In Blog on February 23, 2011 at 6:43 am

Are all public schools created equally? Are all public schools funded equally? The federal government, and subsequently all state governments, mandate that all funding and public monies be distributed in an equal (not equitable…we have talked about the difference between these terms before) manner. So what does set one public school apart from another if actual funding is equal between schools?

The answer is actually peripheral funding, not public funding. Parent-teacher associations (aka PTA’s), booster clubs (often used to support extracurricular activities like athletics and student organizations), and human resource capital (aka people, volunteers, etc.) all add value to a given school that is not captured on a public budget document.
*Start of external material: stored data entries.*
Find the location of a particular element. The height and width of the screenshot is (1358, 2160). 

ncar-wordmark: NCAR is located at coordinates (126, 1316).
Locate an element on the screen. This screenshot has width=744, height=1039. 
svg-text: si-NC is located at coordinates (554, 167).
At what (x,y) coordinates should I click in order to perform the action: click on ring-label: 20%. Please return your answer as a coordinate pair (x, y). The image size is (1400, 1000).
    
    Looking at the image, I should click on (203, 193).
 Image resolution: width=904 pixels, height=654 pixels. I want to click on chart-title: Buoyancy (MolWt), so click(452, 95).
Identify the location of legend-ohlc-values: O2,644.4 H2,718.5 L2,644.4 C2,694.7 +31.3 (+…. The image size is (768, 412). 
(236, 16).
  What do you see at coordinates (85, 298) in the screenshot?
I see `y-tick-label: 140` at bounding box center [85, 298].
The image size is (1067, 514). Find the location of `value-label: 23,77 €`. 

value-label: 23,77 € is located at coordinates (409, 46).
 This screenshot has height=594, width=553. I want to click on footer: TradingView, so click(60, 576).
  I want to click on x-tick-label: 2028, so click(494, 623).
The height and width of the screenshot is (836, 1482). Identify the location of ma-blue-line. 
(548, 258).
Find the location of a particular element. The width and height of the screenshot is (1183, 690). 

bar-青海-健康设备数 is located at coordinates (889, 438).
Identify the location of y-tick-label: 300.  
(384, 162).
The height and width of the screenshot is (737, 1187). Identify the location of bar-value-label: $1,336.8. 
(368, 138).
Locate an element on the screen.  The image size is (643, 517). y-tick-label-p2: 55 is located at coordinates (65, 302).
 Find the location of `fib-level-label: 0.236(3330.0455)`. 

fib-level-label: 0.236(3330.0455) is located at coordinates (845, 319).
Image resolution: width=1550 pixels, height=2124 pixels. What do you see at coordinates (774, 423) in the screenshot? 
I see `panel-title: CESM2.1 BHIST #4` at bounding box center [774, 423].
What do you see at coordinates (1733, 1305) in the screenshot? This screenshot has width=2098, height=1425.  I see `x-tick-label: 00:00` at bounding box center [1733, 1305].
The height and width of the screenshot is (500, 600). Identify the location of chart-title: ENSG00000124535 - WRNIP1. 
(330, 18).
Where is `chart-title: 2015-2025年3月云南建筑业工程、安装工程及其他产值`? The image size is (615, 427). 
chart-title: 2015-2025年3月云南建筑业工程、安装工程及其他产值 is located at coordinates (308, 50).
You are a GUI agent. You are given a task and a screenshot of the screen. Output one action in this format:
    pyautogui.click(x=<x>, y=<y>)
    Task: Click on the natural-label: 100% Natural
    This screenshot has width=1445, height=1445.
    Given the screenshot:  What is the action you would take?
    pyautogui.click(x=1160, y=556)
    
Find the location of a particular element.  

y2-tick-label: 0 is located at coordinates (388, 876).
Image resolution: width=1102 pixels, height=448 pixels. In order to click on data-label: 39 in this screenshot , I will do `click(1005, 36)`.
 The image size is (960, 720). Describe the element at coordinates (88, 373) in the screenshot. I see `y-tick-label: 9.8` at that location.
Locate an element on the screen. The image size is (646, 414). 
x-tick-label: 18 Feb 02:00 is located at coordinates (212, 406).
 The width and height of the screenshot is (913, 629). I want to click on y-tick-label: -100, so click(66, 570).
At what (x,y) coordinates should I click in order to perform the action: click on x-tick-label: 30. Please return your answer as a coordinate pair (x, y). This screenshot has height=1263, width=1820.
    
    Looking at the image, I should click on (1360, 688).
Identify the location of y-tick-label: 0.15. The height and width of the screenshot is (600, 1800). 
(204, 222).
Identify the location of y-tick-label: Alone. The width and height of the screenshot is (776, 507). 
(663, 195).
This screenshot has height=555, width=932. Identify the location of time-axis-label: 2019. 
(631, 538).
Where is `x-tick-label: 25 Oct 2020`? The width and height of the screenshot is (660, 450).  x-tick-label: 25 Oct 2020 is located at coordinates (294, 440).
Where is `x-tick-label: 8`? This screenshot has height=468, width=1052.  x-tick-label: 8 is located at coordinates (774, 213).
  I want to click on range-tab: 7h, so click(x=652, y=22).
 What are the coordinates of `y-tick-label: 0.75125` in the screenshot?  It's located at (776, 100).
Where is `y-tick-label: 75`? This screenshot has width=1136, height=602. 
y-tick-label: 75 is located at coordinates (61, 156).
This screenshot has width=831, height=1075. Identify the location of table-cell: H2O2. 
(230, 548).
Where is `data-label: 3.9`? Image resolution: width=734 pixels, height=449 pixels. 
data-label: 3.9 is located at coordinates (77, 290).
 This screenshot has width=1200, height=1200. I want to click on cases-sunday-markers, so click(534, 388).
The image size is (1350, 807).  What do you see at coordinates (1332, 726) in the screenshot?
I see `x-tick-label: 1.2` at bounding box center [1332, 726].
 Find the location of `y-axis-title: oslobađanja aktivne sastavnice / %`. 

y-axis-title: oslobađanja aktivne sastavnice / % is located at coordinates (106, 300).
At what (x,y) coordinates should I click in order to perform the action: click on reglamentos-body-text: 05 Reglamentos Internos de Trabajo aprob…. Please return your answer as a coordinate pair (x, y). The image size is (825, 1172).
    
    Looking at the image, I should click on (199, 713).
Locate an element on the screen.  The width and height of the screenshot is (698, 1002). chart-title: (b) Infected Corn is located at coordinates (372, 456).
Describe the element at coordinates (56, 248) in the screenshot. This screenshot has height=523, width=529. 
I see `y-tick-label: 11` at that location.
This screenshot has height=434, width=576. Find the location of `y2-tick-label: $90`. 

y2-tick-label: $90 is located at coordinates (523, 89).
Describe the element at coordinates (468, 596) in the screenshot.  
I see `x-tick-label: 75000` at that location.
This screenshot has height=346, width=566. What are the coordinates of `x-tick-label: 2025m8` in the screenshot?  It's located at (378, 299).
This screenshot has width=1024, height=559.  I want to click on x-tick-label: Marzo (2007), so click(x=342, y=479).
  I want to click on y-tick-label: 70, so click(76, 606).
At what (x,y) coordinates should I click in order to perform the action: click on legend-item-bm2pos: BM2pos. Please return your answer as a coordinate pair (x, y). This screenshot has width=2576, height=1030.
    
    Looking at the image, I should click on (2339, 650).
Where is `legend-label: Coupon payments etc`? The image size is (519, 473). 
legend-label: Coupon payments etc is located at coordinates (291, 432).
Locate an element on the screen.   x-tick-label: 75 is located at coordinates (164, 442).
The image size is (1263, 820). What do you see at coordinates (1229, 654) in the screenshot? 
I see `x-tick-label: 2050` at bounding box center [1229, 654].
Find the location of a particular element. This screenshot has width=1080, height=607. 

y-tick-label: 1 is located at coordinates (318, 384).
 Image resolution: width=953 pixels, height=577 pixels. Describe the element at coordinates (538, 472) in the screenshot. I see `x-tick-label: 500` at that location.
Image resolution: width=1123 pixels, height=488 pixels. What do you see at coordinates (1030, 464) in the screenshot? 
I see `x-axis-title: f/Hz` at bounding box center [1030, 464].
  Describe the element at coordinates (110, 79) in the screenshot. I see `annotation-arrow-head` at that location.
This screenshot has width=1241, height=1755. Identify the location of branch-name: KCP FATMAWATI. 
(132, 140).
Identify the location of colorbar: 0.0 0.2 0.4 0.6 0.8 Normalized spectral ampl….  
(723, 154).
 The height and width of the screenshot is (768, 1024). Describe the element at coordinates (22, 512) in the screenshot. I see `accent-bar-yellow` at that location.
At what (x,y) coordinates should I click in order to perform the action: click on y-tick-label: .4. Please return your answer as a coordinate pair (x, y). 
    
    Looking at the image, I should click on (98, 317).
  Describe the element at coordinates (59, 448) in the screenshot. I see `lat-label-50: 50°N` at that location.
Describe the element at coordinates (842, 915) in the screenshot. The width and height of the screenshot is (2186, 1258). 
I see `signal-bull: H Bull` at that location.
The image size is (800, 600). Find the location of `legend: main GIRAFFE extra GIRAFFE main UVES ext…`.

At the end of the day, it is pretty much the same factors (same players involved) that make one community or neighborhood better than the one next door. It’s economics. You can’t give to a public school, or a community, or a neighborhood what you don’t have. Local public school issues are often reflective of the neighborhoods in which they exist (actually, vise-versa is true as well). Therefore, one cannot hold up sustainable reforms within a given public school or public school district without addressing that community’s economic well being.

  1. Imran, I like this. And I agree that sustainable education reforms could be possible if we address the public school’s economic well being. I think we must go one step further in this address calling forth a homogeneous education-reform that chips away the economic, social, intellectual, psychological and spiritual well being of the community with no “separation of state.”